S p i k e / B u f f y . F a n f i c t i o n . b y .K J .D r a f t

 

STILL LIFE IN SUNNYDALE

Chapter Six

Alone at Willy's, nursing a glass of straight Whiskey, Spike reaches back through his mind, trying to determine when reality split into two equally dismal slices.

I didn't make a wish until I was safely on the bus, and that was just to myself, I didn't mean it... Maybe Anya still heard me, somehow? She can detect people's distress, it draws her out, she must have heard!

The bar tender wipes down a spot near Spike. Spike reaches out and grips his shirt collar, vice-like, and pulls him closer.

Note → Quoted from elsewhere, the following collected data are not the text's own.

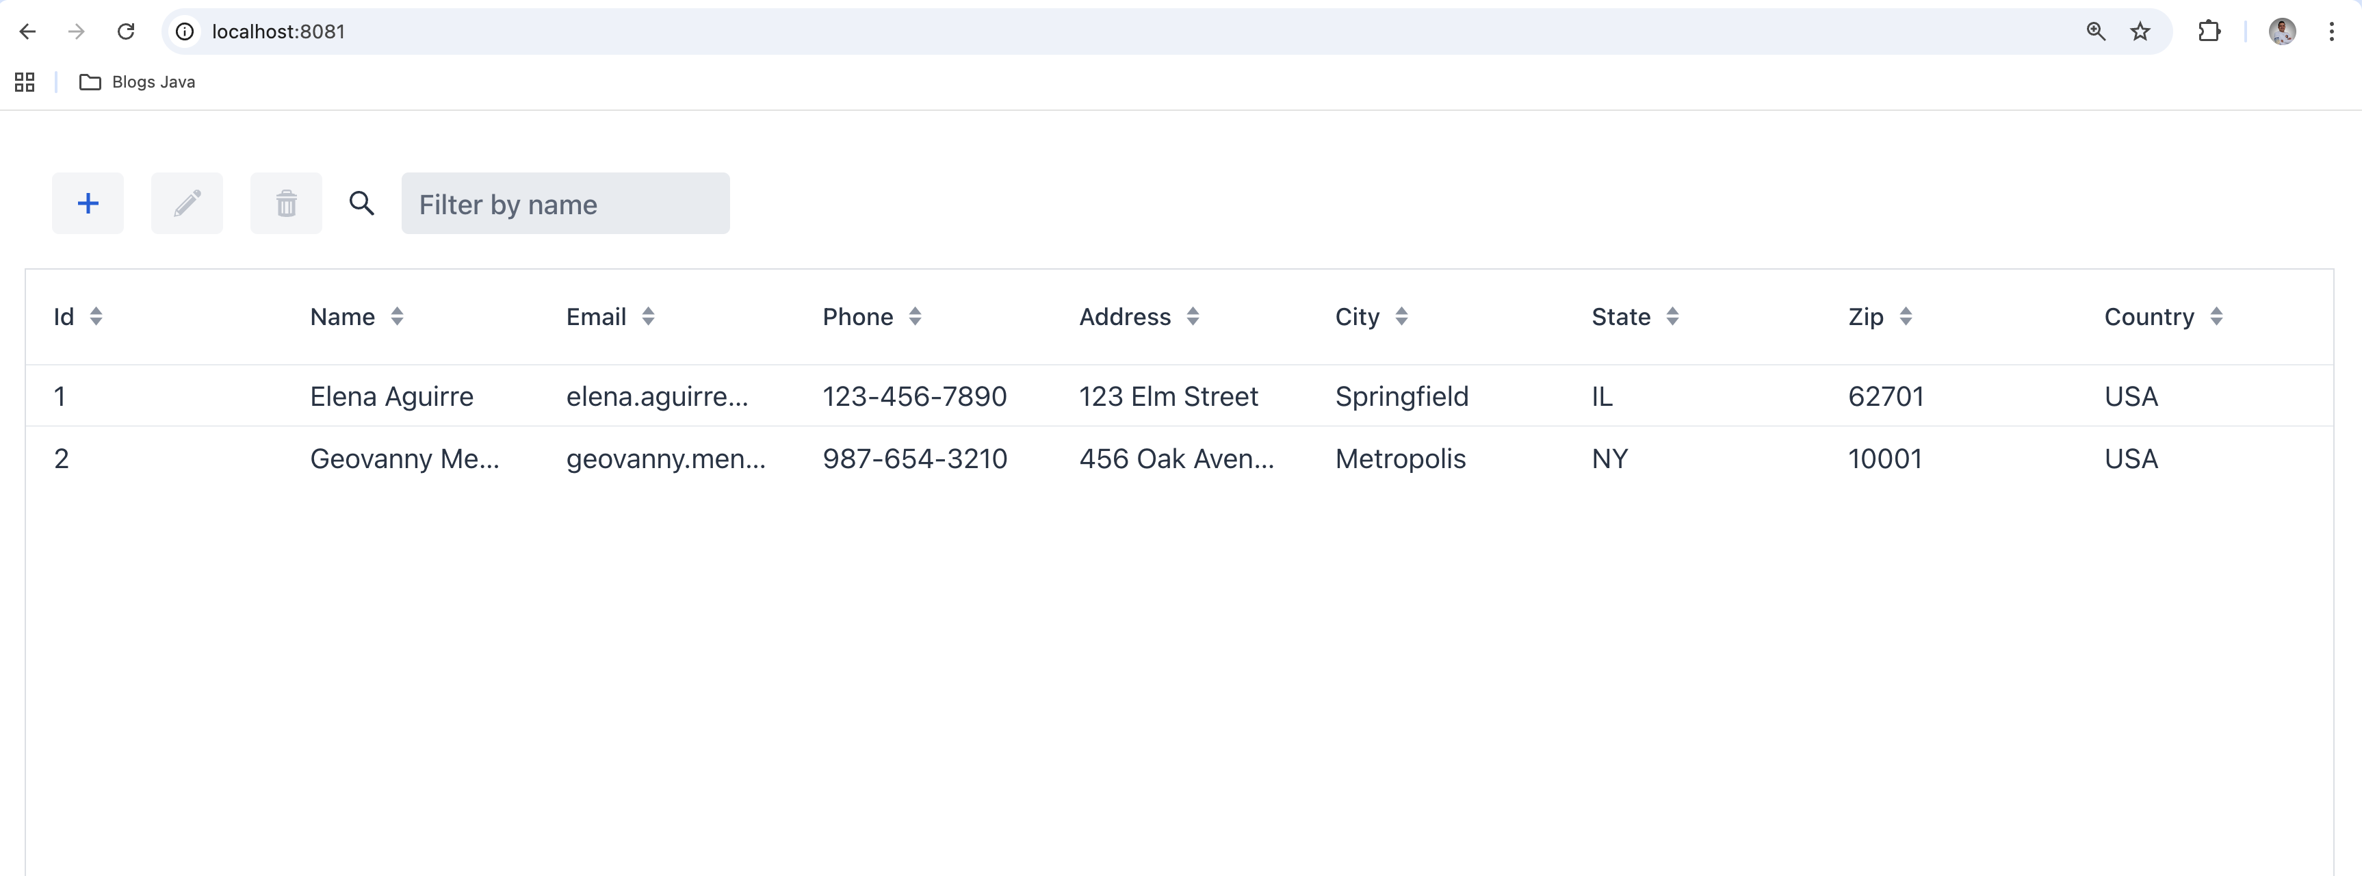Open the Chrome three-dot menu
This screenshot has width=2362, height=876.
[2331, 31]
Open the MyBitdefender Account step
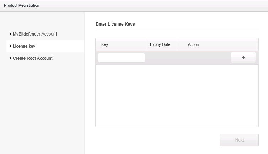This screenshot has width=268, height=154. (34, 34)
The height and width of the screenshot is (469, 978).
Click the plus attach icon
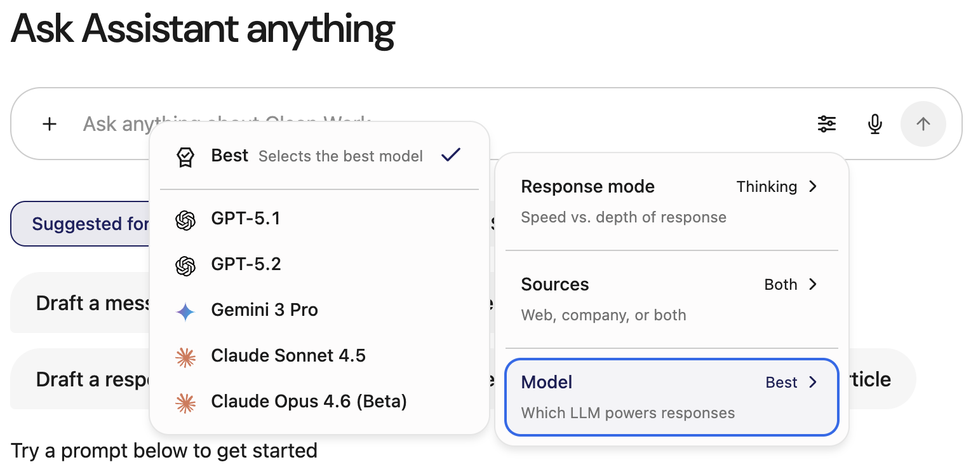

Insists, "I didn't want this. I mean, I wanted this, but not like this. Wanted her to come to me of her own free will, completely conscious of the choice, not majiked or mojo'd or cajoled into it by specifically interpreted to bite you in the ass wishes made off hand in a bus stop."

The bar tender regards him uneasily. Spike is about to continue babbling when Clem, beer in floppy hand, takes the stool next to him.

"Talking to a bar tender about your romantic troubles? Isn't that a bit cliché?" Clem remarks.

"You know, clichés don't just spontaneously generate as a plot to torment precocious, artistic fools," Spike grinds out. "Sometimes they make sense. I'm drinking, he's here, captive audience, part of his post, and he feels better about himself in comparison. We all get something."

"I'll take over," Clem interjects eagerly.

Spike reluctantly liberates the bartender's now very wrinkled shirt. The bar tender glares once at Spike, but wisely moves off without critique.

"So, fill me in on the latest," Clem suggests convivially, in the same manner one might request the score of a recently concluded baseball game, or the outcome of a first date.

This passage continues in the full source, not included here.